Early in the week, nobody could even fathom anyone beating the Chiefs, especially after the way they came back and won on Sunday. Starting on Wednesday, there seemed to be a shift where people started to say that they had a feeling Joe Burrow and the Bengals could get this win. I’m guessing by Saturday, they’ll be back to picking the Chiefs given their propensity for winning home playoff games that we never got a chance to see for, well, ever before Patrick Mahomes.
Anyway, I think it’s interesting that there hasn’t been much mentioned about the fact that Orlando Brown missed the game between these two teams in Week 17. And not only did he miss it, but he missed it by getting hurt during pregame warmups, so they had basically no time to adjust. Then Lucas Niang shifted over and he got hurt. So they had to then move Joe Thuney to left tackle for the rest of the game. Nobody is talking about it because the line still performed so well. All that said, Brown at LT and Thuney at LG is better than Thuney at LT and Allegretti at LG. So that’s big for the Chiefs.

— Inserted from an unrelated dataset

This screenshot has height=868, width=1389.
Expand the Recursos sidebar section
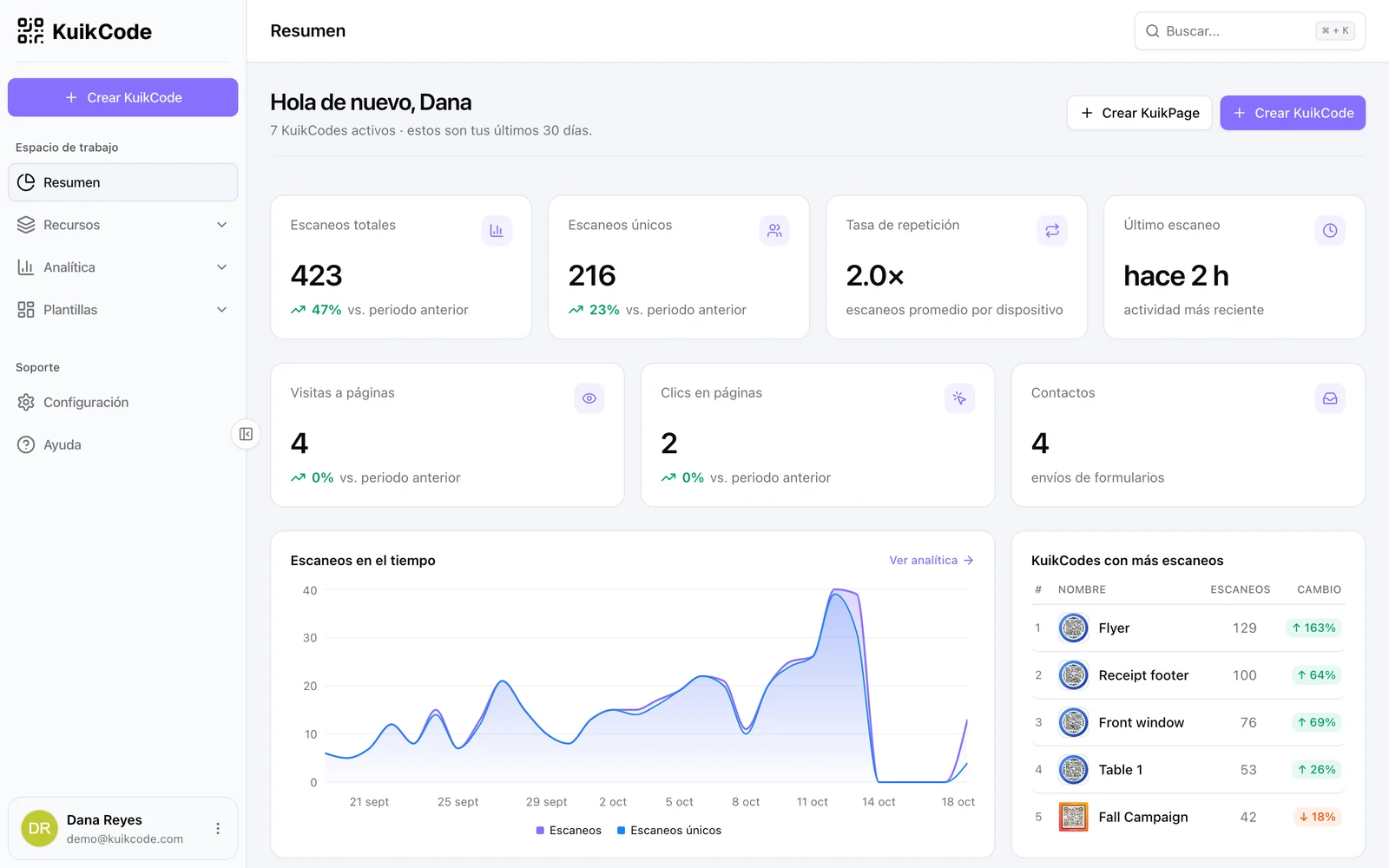coord(123,225)

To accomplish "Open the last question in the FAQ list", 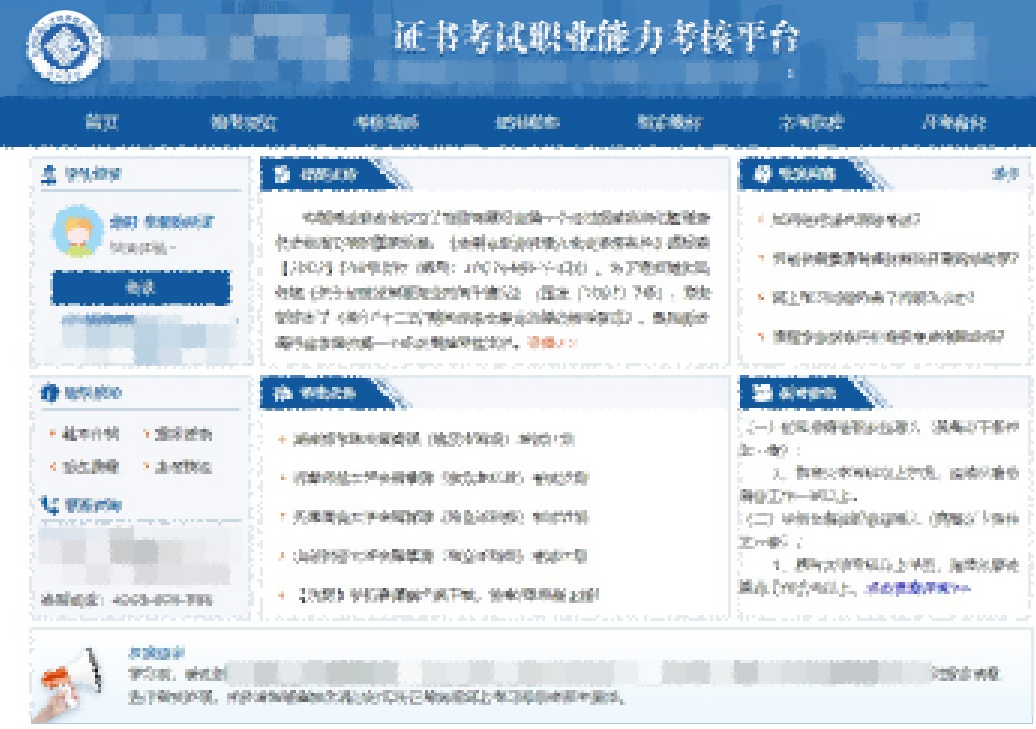I will 886,336.
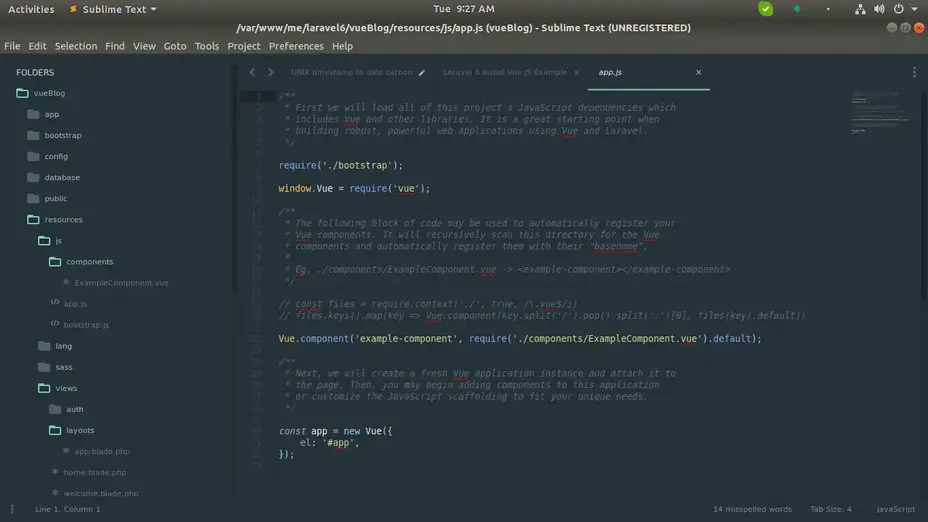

It’s also rarely mentioned that the Week 17 matchup was the week after Travis Kelce missed with Covid and Tyreek Hill barely played with Covid. Both came back and you have to wonder if they weren’t 100 percent for that game given their results. I think the Bengals defense is better than a lot of people give them credit, but Hill and Kelce are playing at their top level right now. I’d be surprised if we see another game where they combine for 11 catches for 65 yards. I also love the way Mecole Hardman is handling the ball after he was featured in that Week 18 game against Denver with Hill mostly out with the heel injury.
None of this is to say that the Bengals can’t win this game. They’re legitimately very good. Burrow is one of the best in the NFL (though I irrationally hate the look of some of his deep passes). Joe Mixon can run. Ja’Marr Chase is obviously a problem. And if the Chiefs choose to shut him down like they did Stefon Diggs, the Bengals have Tee Higgins or Tyler Boyd or CJ Uzomah to beat them. It’s a deep roster with big-time playmakers.
There’s been so much made of the Bengals winning while being sacked nine times against the Titans. And that’s all well and good, but they won with 19 points. That’s not going to cut it against this Chiefs offense the way they’re rolling. If the Titans were able to hold on to the ball at all, we’d be talking about the Chiefs heading to Nashville, so I don’t know that the praises for winning that game are exactly what people are thinking they are. In the end, I think the Chiefs are the better team. The better team doesn’t always win, but I think they will in this case.
Prediction: Chiefs 38, Bengals 27
Thanks for humoring some football talk. Just a couple weeks to when pitchers and catchers are supposed to report.
David, great insights. Since it is obvious from this edition of Inside the Crown you have your eye on other sports I would like to see your thoughts on what insights MLB can take from the other s sports leagues in the USA. How they run their business and how leadership at the owners and players level impact the different leagues operating structure. If you have done something similar in the past please pass on a link to the story.
David, I'm going to Phoenix the first week of March like you. If there is no CBA, do you know if there will be minor league games? Will the back fields be open?